Let us call the experiment "event-participant-count" and call the treatment group "shown". (A control group is always reserved.)

For this specific feature there are two ways we can toggle it:

Option 1

For this particular scenario the simplest implementation is to render the participant count on every page visit, but then use our CSS classes to hide the participant count from everyone but subjects in the treatment group:

.ext-campaignevents-events-list-link-participant-count {
    visibility: hidden;
}

.xlab-experiment-event-participant-count-show .ext-campaignevents-events-list-link-participant-count {
    visibility: visible;
}

/* If we wanted to be more explicit:
.xlab-experiment-event-participant-count-control .ext-campaignevents-events-list-link-participant-count {
    visibility: hidden;
}
*/

Provided our hypothesis is supported by the data and showing participant counts does lead to higher clickthrough rate, this will make it easier for us to adopt the treatment as the new status quo and show the event participant counts to everyone going forward – just by removing those visibility rules from the CSS, without needing to modify the feature code.

Option 2

A more involved implementation is to render the participant count conditionally by using the PHP SDK to only render the participant count when the page is visited by a client that has been enrolled in the experiment and has been assigned to the treatment group.
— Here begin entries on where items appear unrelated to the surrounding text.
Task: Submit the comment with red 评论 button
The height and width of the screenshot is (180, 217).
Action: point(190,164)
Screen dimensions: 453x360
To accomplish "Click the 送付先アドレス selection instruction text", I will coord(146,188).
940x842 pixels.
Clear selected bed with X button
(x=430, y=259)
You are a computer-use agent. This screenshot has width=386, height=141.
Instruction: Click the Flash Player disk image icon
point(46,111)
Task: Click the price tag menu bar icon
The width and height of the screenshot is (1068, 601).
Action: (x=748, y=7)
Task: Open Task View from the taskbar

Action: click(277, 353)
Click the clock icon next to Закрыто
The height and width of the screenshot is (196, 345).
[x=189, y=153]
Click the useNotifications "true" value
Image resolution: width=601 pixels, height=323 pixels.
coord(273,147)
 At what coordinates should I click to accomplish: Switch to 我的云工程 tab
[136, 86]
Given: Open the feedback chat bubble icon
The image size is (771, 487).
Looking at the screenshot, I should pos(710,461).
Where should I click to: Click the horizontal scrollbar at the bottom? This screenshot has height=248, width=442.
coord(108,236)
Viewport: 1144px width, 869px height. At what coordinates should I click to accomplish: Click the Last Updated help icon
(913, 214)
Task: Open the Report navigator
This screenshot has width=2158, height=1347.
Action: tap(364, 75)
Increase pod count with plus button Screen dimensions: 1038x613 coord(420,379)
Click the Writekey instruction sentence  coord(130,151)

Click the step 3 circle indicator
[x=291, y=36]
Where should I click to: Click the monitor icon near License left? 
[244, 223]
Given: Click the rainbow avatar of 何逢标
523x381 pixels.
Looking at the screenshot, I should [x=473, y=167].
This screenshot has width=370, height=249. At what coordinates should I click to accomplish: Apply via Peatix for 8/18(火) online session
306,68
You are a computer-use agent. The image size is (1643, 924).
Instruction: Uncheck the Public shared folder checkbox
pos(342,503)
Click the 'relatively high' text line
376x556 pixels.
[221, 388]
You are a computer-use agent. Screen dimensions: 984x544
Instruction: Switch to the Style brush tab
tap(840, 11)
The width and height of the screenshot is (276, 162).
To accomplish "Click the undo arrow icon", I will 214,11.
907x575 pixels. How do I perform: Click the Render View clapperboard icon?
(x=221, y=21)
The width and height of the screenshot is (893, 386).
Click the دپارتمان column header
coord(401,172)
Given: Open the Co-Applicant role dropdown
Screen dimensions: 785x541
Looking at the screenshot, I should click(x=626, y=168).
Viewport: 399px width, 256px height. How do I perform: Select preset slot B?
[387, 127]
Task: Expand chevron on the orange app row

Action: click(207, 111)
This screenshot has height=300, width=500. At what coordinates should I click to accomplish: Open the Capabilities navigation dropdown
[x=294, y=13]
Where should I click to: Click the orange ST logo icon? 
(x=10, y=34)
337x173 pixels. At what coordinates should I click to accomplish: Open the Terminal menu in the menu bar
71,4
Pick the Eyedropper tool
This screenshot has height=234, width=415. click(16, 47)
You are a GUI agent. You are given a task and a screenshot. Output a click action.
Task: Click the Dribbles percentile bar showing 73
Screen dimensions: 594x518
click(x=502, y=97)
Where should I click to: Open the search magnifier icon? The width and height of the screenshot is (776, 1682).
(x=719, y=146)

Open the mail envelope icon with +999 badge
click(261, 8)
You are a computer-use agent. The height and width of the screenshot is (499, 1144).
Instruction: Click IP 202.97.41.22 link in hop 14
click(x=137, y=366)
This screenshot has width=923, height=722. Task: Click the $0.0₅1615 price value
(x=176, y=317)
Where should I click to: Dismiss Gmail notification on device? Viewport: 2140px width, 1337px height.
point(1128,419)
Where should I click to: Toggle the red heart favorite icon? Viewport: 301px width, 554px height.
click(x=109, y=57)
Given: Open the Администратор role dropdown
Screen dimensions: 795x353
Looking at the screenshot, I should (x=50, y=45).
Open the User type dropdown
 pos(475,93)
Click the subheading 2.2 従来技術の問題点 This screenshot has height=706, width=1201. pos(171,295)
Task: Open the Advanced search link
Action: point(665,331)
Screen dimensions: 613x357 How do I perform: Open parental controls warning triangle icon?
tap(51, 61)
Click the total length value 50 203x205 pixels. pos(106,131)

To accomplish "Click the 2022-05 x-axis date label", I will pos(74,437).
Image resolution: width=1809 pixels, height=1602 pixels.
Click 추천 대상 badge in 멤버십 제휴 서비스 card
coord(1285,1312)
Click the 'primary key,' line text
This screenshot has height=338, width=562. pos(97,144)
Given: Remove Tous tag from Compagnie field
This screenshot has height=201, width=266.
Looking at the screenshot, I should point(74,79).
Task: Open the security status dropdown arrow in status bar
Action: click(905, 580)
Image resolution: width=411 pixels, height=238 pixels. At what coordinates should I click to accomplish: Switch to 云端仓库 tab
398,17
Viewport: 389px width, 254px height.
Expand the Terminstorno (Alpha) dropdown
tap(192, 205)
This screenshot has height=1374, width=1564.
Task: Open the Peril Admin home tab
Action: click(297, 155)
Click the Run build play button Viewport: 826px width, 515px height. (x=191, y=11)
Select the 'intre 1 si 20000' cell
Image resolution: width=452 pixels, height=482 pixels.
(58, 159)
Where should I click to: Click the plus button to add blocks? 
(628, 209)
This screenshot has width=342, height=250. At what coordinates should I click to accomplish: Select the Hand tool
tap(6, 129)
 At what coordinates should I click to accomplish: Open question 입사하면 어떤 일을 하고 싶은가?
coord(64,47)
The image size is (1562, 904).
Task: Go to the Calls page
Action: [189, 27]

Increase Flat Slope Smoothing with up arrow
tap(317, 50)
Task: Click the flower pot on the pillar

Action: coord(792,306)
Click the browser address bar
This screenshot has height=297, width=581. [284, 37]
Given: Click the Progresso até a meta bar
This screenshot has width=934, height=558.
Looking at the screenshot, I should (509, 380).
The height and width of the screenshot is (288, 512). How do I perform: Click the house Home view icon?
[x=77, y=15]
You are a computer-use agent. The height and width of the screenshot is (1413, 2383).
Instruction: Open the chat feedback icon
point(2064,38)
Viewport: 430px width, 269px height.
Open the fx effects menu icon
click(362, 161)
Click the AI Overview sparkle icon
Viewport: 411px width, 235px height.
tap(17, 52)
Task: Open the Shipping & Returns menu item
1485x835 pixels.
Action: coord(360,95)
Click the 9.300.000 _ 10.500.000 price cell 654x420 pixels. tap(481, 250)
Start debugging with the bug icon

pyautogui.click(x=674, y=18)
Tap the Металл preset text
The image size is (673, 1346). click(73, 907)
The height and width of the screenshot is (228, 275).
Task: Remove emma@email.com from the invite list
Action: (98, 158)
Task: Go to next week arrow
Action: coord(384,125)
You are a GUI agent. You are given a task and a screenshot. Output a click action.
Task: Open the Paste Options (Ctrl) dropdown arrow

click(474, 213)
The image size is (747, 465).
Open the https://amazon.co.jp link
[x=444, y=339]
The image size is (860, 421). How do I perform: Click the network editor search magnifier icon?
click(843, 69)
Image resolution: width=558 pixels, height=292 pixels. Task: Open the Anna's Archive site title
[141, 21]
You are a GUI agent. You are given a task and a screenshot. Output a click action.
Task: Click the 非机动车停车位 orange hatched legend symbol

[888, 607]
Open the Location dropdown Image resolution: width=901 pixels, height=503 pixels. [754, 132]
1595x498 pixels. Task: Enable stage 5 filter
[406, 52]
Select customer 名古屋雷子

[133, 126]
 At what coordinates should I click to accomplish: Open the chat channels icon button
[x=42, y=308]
Refer to the guide on server-side instrumentation and feature toggling.

If our hypothesis is supported by the data, we would need to remove the toggling logic from the feature code and go through the deployment process.

With either option, if the hypothesis is not supported by the data and we decide to drop the feature, we would need to remove it from the codebase.

Experiment instrumentation: analytics

We can have two CTR instruments attached to each link – one for ongoing data collection (if clickthrough to events is one of our product health metrics) and one for experiment data collection.

Our experiment's analytics instrumentation can go in a separate file: eventParticipantCountExperiment.js

To collect data for the experiment, we pass the Experiment object to the CTR instrument:

const { ClickThroughRateInstrument } = require( 'ext.wikimediaEvents.metricsPlatform' );

mw.loader.using( 'ext.xLab' ).then( () => {
	const experiment = mw.xLab.getExperiment( 'event-participant-count' );

    if ( experiment.isAssignedGroup( 'control', 'show' ) ) {
        const instruments = $( 'a.ext-campaignevents-events-list-link' ).each( function( index, element ) {
            ClickThroughRateInstrument.start(
                'a.ext-campaignevents-events-list-link:nth-of-type(' + (index + 1) + ')',
                'Collaboration list event link',
                experiment
            );
        } );
    }
} );

What this does: ClickThroughRateInstrument can accept an Instrument that has a method submitInteraction. Experiment uses send for producing analytics events but includes a proxy method submitInteraction for compatibility with this version of the CTR instrument. When the CTR instrument produces an impression or click event, it sends it through Experiment which handles the rest.

Experiment configuration

When configuring/scheduling the experiment in xLab, we would select edge_unique as the identifier type and set default user traffic per project to 0% and then to 10% (the maximum allowed) on meta.wikimedia.org specifically, which would make the experiment active on Meta wiki (for 10% of traffic) and nowhere else.

Experiment evaluation

After we register our experiment for automated analysis by adding this entry to the registry:

- enrolled: event-participant-count
  table: event.product_metrics_web_base
  metrics:
    - Clickthrough per user
    - Clickthrough per page visit

The results of our experiment – once it is active and collecting data – would be viewable at https://superset.wikimedia.org/superset/dashboard/experiment-analytics/.

Experiment aftermath

If you decide to ship the change, remember to remove the experiment code (whether that's server-side feature toggling or CSS rules) and remove the experiment-related analytics instrumentation.